As a programme note reminds us, the original Broadway production of this show was staged with a cast of teenagers and those in their early twenties. This new National Youth Music Theatre (NYMT) production, with its cast aged between 12 and 23 is thus the most authentic revival possible. It also turns out to be one of the best.

Mary Flynn (Madeleine Morgan) is drunk at a film premiere party in 1980. Her former best friend Franklin Shephard (Toby Owers) wrote the movie. Third friend in their broken triangle is lyricist Charley Kringas (Thomas Oxley).

The show moves backwards in time through the 1970s, 1960s and on to 1955 as we find out why the rifts occurred, how partners and addictions were acquired and experience the moulding of youth into adulthood.

Sondheim’s most complex score and construct, many of his songs from it are known “out of context” thanks to the show as an entity going unrevived for many years until a working revisal was constructed in the last decade.

As always with NYMT, the creative team attack the material with the youth at their disposal to create something special. Libby Todd has a two-level set, a simple piano (ingeniously hiding a bar) with sliding doors behind it on ground level. 

Above, a gallery with wall-panels on which the year is hung on appropriately period graphic bedecked signs. A spiral staircase connects the two, the (likewise young) orchestra bookend the balcony in two groups under Leigh Thompson’s direction.

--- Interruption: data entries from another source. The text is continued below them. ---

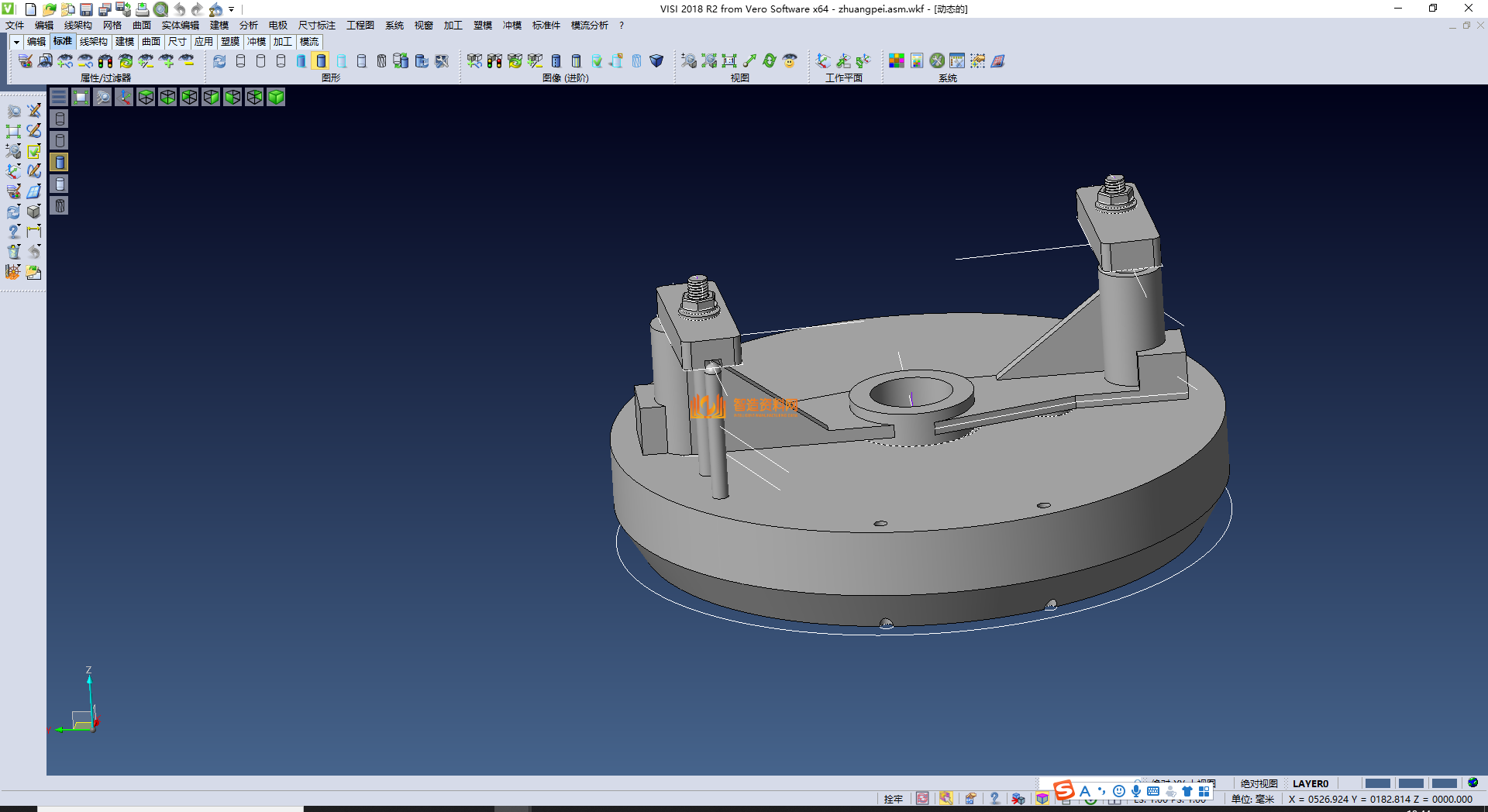
Task: Click the Save file icon in quick access bar
Action: coord(86,9)
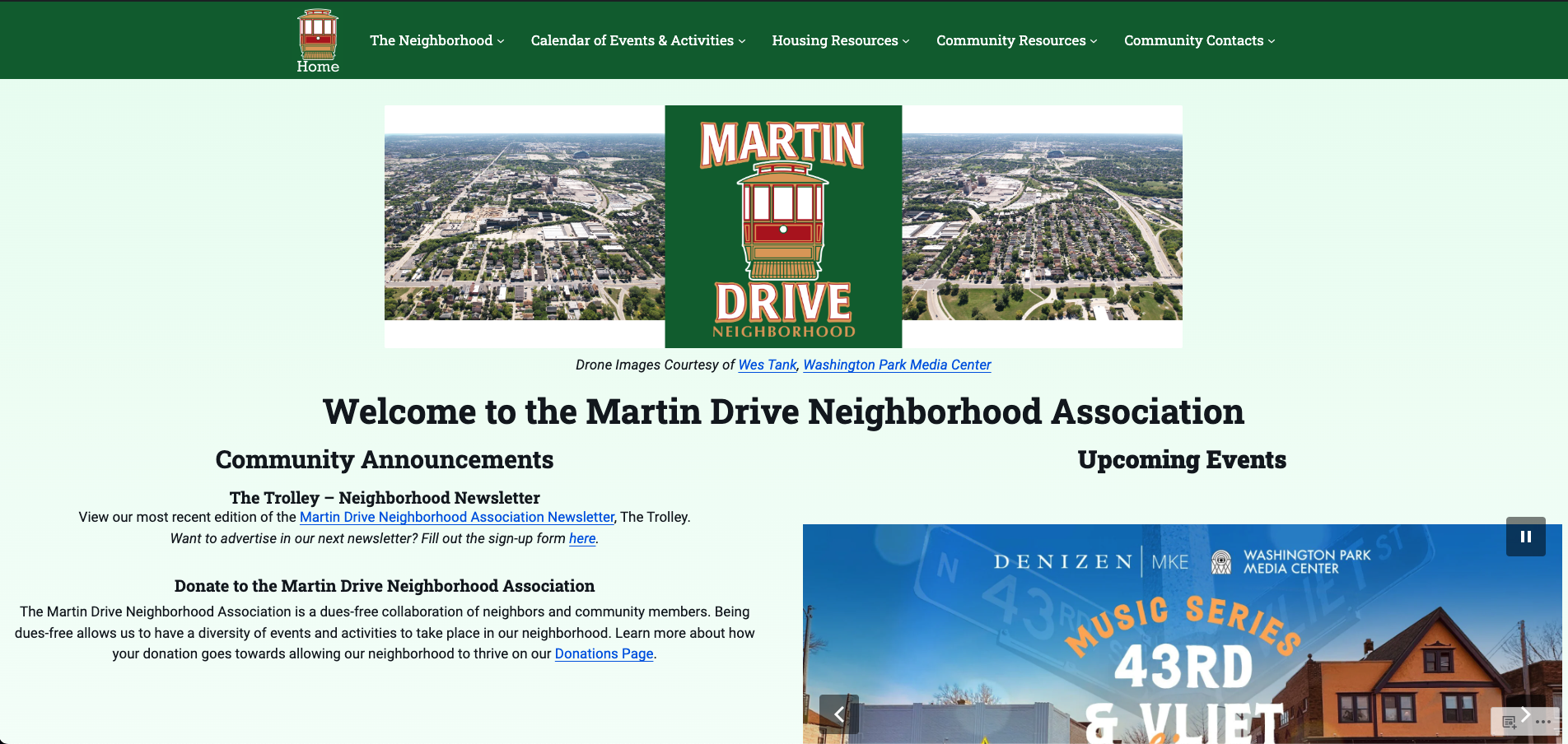Expand Calendar of Events & Activities menu
This screenshot has height=744, width=1568.
pos(637,40)
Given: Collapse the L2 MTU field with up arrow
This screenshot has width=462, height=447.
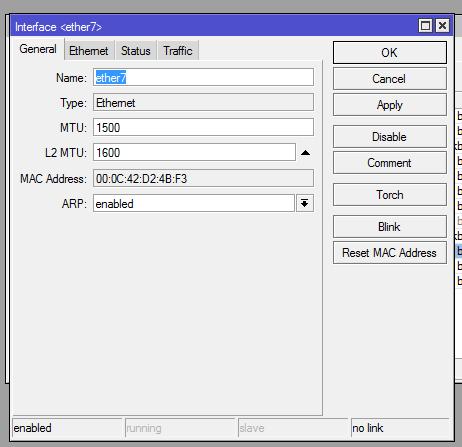Looking at the screenshot, I should click(x=305, y=153).
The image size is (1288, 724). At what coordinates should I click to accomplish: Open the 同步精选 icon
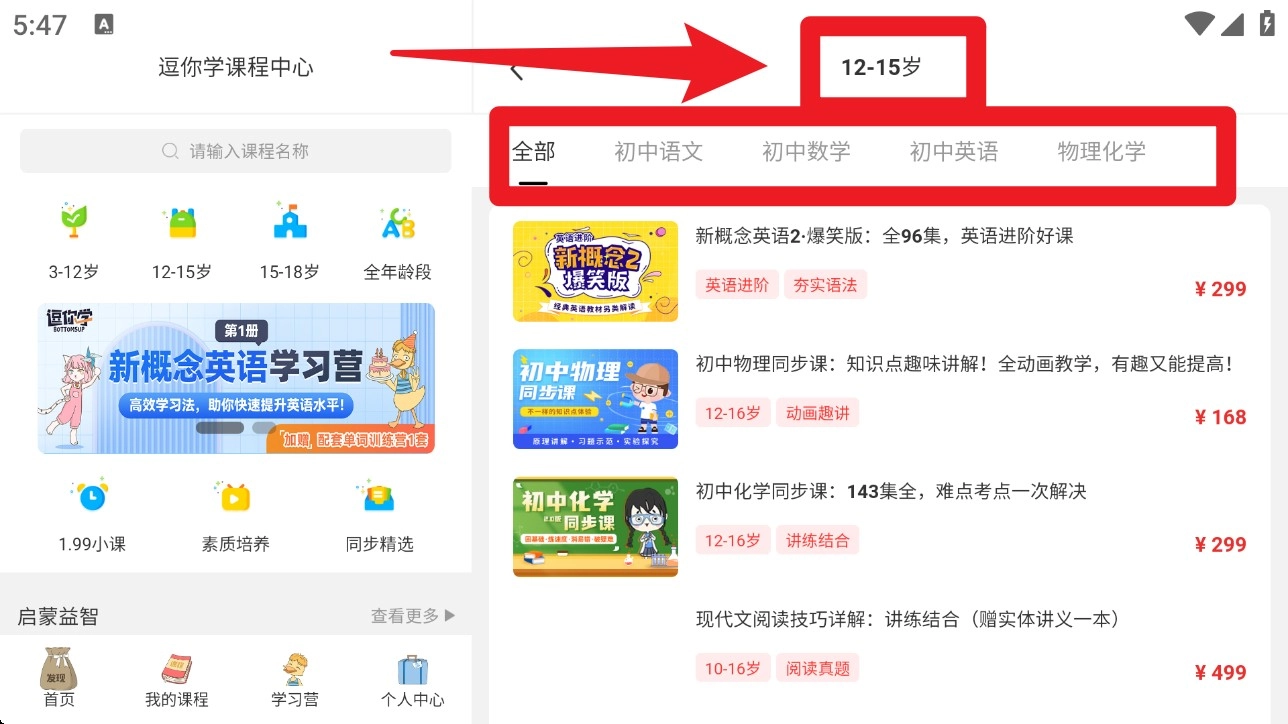click(379, 495)
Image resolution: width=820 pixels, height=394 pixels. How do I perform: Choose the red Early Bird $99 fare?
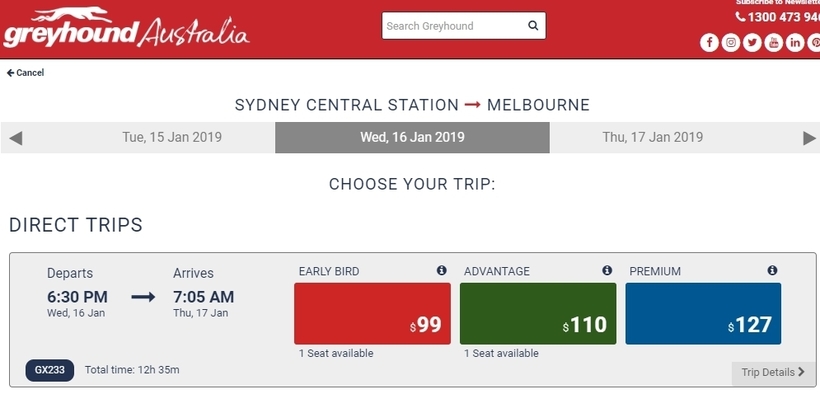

Todd’s costume designs are even stronger. The fashions of each era clearly enjoyed particularly by the young women of the cast, the gentlemen in tuxedos until age allows them simpler jackets.

For director Katherine Hare and choreographer Julia Cave there are the typical Sondheim issues of mass choral moments not always suggestive of dance and suddenly telescoping to interior monologues within the space of a few bars.

Both solve the problems using the multiple stage areas and also the aisles of the auditorium as an overflow. The party sequences are always effective, the coming together of the crowd carefully individualised by Cave. 

Hare, meanwhile trusts the flow to George Furth’s book, the choral interludes as the years roll back are her dividers to contain each scene at the pace of the period – time speeding up as it does when older, somehow endless as the years ahead are distant.

The overall result is a stunning demonstration of how to make a difficult modern classic function, and reveal it as it was meant to have been seen in all its young and confused glory.

In the cast we are able to catch a glimpse of musical theatre futures. As always, protean West End standard talent is much in evidence and half the interval fun is assigning them roles in current and future productions.

Never emotionally maturing and terminally ambitious, Toby Owers makes Shepard unexpectedly sympathetic. He seems to know the right thing to do, yet allows ego to intervene. Moments alone at the piano show the man inside, the one his two loyal friends know and would love to have retained.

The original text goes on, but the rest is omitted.